A new Fisher House for families of recovering troops staying at Lejeune and a satellite of the National Intrepid Center for Excellence for TBI treatment are adjacent to the barracks.
Much like Canright, Staff Sgt. Ryan Harshman had difficulty realizing he needed help. He was hit by an improvised explosive device in Fallujah, Iraq, but returned to full duty and other deployments.
In 2012, Harshman had a seizure in the shower.
"I woke up and thought it was three years prior. I figured that wasn't too good," said Harshman, 29, of Hagerstown, Md.
He turned into "one horrible, alcoholic, impatient, angry man," Harshman said. "I had no future goals."
At the Lejeune complex, "I have my own fire team" of coordinators and counselors, he said. "I kicked booze, quit drinking. I've been sober 14 months." He's now completing a degree in psychology, Harshman said.
The key to recovery was the mutual support of other Marines in the program, Harshman said.
"We can relate to one another. It's just something among Marines. We can allow each other into each other's lives," he said.
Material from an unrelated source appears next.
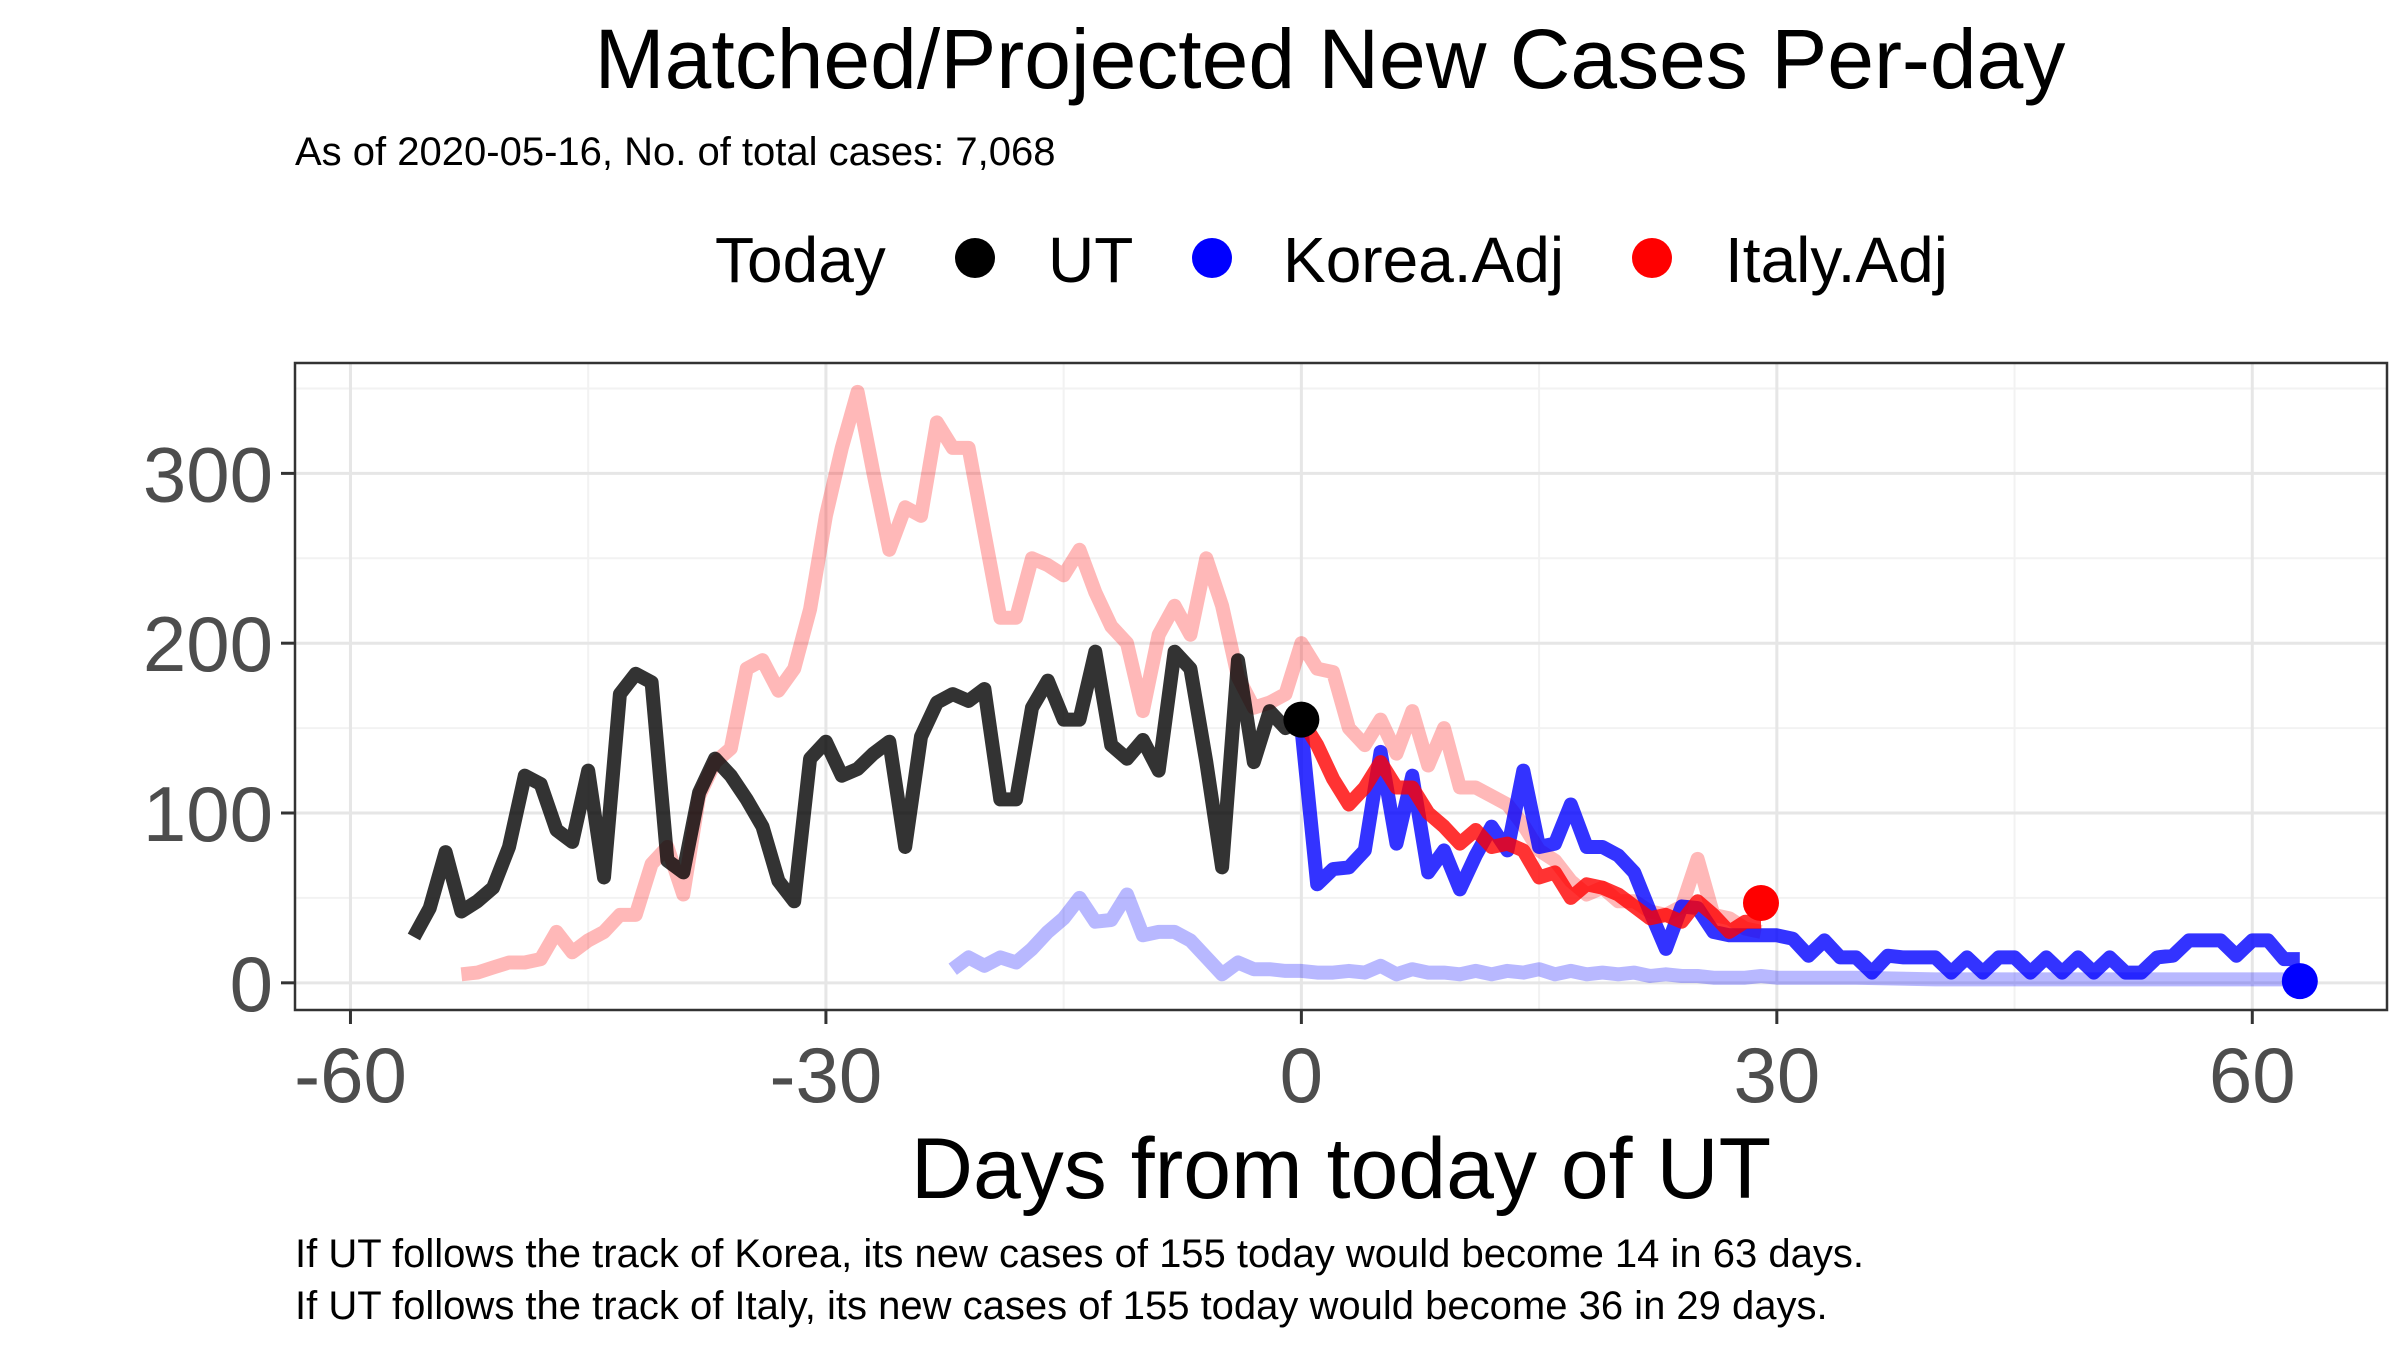  I want to click on legend-key-ut, so click(975, 258).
Marines assigned to the Wounded Warriors help design their own recovery program in coordination with care managers, and they are expected to stick with it.
"Our mission is to take care of these guys and their families, get them what they deserve," but "you're still a Marine, you're still accountable," said retired Marine Lt. Col. Craig Stephens, command adviser to the program.
Stephens acknowledged that occasionally parent units will view the program as a "dumping ground" for the referral of Marines they regard as slackers.
"In the early days of the battalion, they'd get dumped on -- line units wanted to get rid of people," Stephens said. Now, "lots of times we'll return (referral) packages" and send the assigned Marine back to his unit, Stephens said.
Sgt. Guensly Dorisca said he was called a "malingerer" by a master sergeant when he began to sense something was wrong.
On Jan. 15, 2013, on the last day of his deployment to southwestern Helmand province in Afghanistan, he was doing "left seat-right seat," meaning he was in a vehicle on an assignment to break in a Marine from a replacement unit. An IED went off "and I barely remember anything that happened," Dorisca said.
He was medically evacuated back to the States. He had blood clots on his lungs, but there were other problems he had difficulty in defining, said Dorisca, 33.
"Sometimes, you're just too proud to realize what you're going through," he said. Dorisca now has plans to retire from the Corps and work with the non-profit he's started in Haiti.
He will continue to be tracked by the Marine Corps. As part of the Wounded Warrior program, the Corps has 30 reserve Marines serving as District Injured Support Coordinators nationwide to aid with finding jobs and easing the transition to Veterans Affairs care.
The Marines cite the Latin motto for the Wounded Warrior program -- "Etiam In Pugna (Still in the Fight)."